An unexpected lifer in the Kissimmee area!
(Listen to the radio version here.)
After visiting Discovery Cove in the morning on April 14, our group spent the afternoon in another place with captive animals, Wild Florida, which especially highlights alligators. I’ve spent enough time in such wild places as Merritt Island National Wildlife Refuge and Everglades National Park that I wasn’t much interested in that. Wild Florida also features two-toed sloths and a “wild animal safari” on which people can see zebras, giraffes, antelope, and bison. I suspect a lot of tourists never learn that, despite Wild Florida’s name, none of those animals has ever been found wild in central Florida.
We had an hour or so to kill before a scheduled airboat ride, time I used to photograph a perfectly wild Red-shouldered Hawk and a gorgeous peacock strutting around. Peafowl have been brought all over the world from India, and though wild populations have been established here and there, including some places in Florida, eBird called this one an exotic. It was still useful to get good photos.
I was certain I’d outright dislike the airboat ride—airboats are extremely loud and burn a lot of fossil fuels. But unlike most motorboats, airboats do not have underwater propellors, so despite the noise, and especially at the slow speed we maintained, they are gentler on vegetation and far, far safer for such slow-moving creatures as manatees (which aren’t found in Wild Florida anyway). We had to wear heavy-duty noise-suppressing headphones on the ride, allowing us to protect our hearing while listening to the captain.
Wild Florida is located at the top of what was once that enormous river of grass, the Everglades, and the boat captain was very familiar with the birds and other natural and non-natural wildlife here.
When we passed cattle grazing in the shallow water, he explained that Florida is a major producer of beef—something I hadn’t been aware of—and he also pointed out the Cattle Egrets hanging out with the cows.
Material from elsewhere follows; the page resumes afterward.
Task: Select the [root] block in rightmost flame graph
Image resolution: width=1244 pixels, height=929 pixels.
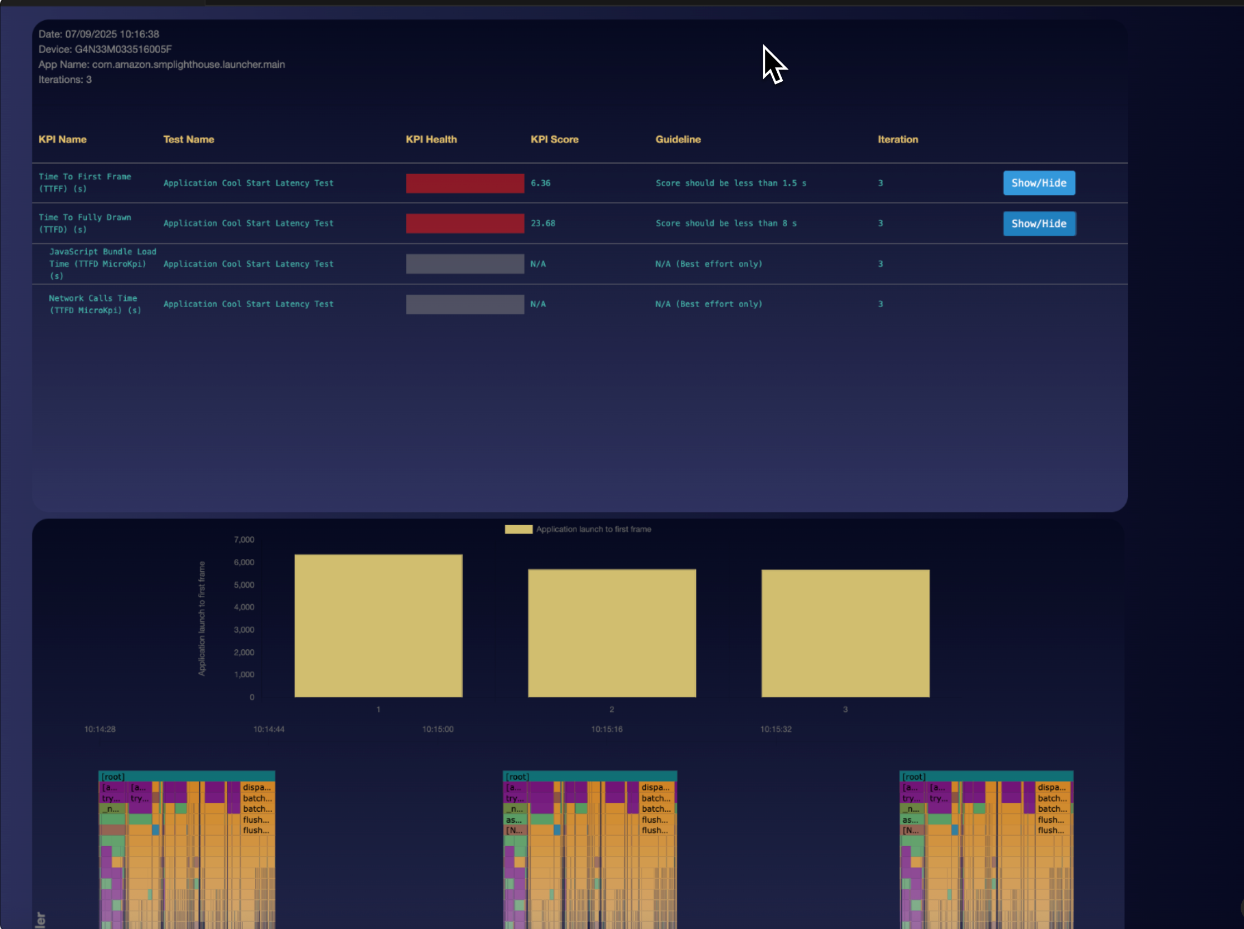Action: tap(986, 776)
As a birder I’d of course already noticed them, but was pleased that this is the sort of thing he tells tourists about.
He pointed out Mottled Ducks, Sandhill Cranes including parents with a chick, and lots of herons and egrets. I counted about 150 Common Gallinule adults and chicks on the ride.
He also pointed out a Red-shouldered Hawk. My photos from the boat are much cooler than the ones I’d taken earlier—that bird was perched on man-made structures while this one was in natural vegetation.
I was headed to South Florida in another week, hoping against hope I would see a Gray-headed Swamphen. When I mentioned that, the captain made a slight turn and pointed one out. Voila!
As in a lot of touristy places, the wild birds that live here must be at least somewhat accustomed to human traffic. I was thrilled to see this lifer at all, and very impressed with the captain’s piloting skill and conscientiousness. He approached close enough for us to get satisfying looks while not getting too close to what turned out to be not just one bird but a family unit.
The parents and chick were eating as they moseyed along at the edge of the vegetation, apparently not concerned about us noisy, nosy gawkers.
From the airboat we also saw lots of Limpkins and one Snail Kite, but too distant for good photos. These two species are dependent on apple snails. When I mentioned that I didn’t have any photos of snail egg clusters, the captain drew us to where I could not just see but get good photos of a couple, which will be very useful in programs I do about invasive apple snails, Limpkins, and Snail Kites.
I hadn’t expected much, but I ended my Wild Florida afternoon visit with a list of 40 wild species, some great photos, and a LIFER! I was thrilled.